▶ [INFORMATION SHOWN]:
********************
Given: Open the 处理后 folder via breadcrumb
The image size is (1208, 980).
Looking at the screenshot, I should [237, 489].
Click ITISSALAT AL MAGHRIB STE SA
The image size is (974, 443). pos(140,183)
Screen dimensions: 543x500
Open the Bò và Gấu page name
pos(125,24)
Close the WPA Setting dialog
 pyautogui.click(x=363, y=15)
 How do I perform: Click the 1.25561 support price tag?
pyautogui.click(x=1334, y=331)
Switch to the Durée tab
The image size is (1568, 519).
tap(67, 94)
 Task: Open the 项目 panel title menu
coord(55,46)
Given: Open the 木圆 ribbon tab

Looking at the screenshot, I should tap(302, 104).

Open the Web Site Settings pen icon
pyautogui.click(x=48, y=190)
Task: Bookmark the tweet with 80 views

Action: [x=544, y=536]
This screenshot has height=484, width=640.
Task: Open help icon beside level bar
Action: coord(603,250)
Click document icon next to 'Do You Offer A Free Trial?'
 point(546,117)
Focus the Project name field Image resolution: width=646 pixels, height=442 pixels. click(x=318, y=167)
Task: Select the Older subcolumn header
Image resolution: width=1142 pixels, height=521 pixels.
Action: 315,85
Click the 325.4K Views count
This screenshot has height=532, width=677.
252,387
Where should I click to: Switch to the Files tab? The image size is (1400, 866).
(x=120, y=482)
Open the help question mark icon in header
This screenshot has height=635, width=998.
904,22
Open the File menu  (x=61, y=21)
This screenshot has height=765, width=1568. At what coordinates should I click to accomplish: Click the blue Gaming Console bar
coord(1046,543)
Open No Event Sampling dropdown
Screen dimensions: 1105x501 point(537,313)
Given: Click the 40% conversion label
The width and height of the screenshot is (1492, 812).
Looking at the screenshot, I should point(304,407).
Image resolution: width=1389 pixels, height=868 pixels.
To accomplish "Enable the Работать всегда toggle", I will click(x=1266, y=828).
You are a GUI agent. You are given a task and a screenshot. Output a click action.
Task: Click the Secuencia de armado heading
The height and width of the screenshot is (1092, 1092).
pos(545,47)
********************
▶ [EXERCISE DETAILS]: Please give all of these rows again, swapping "Bookmark" for "Like" and leaving everything else unchanged.

▶ [WRITTEN ANSWER]:
Given: Open the 处理后 folder via breadcrumb
The image size is (1208, 980).
Looking at the screenshot, I should [237, 489].
Click ITISSALAT AL MAGHRIB STE SA
The image size is (974, 443). pos(140,183)
Screen dimensions: 543x500
Open the Bò và Gấu page name
pos(125,24)
Close the WPA Setting dialog
 pyautogui.click(x=363, y=15)
 How do I perform: Click the 1.25561 support price tag?
pyautogui.click(x=1334, y=331)
Switch to the Durée tab
The image size is (1568, 519).
tap(67, 94)
 Task: Open the 项目 panel title menu
coord(55,46)
Given: Open the 木圆 ribbon tab

Looking at the screenshot, I should tap(302, 104).

Open the Web Site Settings pen icon
pyautogui.click(x=48, y=190)
Task: Like the tweet with 80 views

Action: [x=544, y=536]
This screenshot has height=484, width=640.
Task: Open help icon beside level bar
Action: coord(603,250)
Click document icon next to 'Do You Offer A Free Trial?'
 point(546,117)
Focus the Project name field Image resolution: width=646 pixels, height=442 pixels. click(x=318, y=167)
Task: Select the Older subcolumn header
Image resolution: width=1142 pixels, height=521 pixels.
Action: 315,85
Click the 325.4K Views count
This screenshot has height=532, width=677.
252,387
Where should I click to: Switch to the Files tab? The image size is (1400, 866).
(x=120, y=482)
Open the help question mark icon in header
This screenshot has height=635, width=998.
904,22
Open the File menu  (x=61, y=21)
This screenshot has height=765, width=1568. At what coordinates should I click to accomplish: Click the blue Gaming Console bar
coord(1046,543)
Open No Event Sampling dropdown
Screen dimensions: 1105x501 point(537,313)
Given: Click the 40% conversion label
The width and height of the screenshot is (1492, 812).
Looking at the screenshot, I should point(304,407).
Image resolution: width=1389 pixels, height=868 pixels.
To accomplish "Enable the Работать всегда toggle", I will click(x=1266, y=828).
You are a GUI agent. You are given a task and a screenshot. Output a click action.
Task: Click the Secuencia de armado heading
The height and width of the screenshot is (1092, 1092).
pos(545,47)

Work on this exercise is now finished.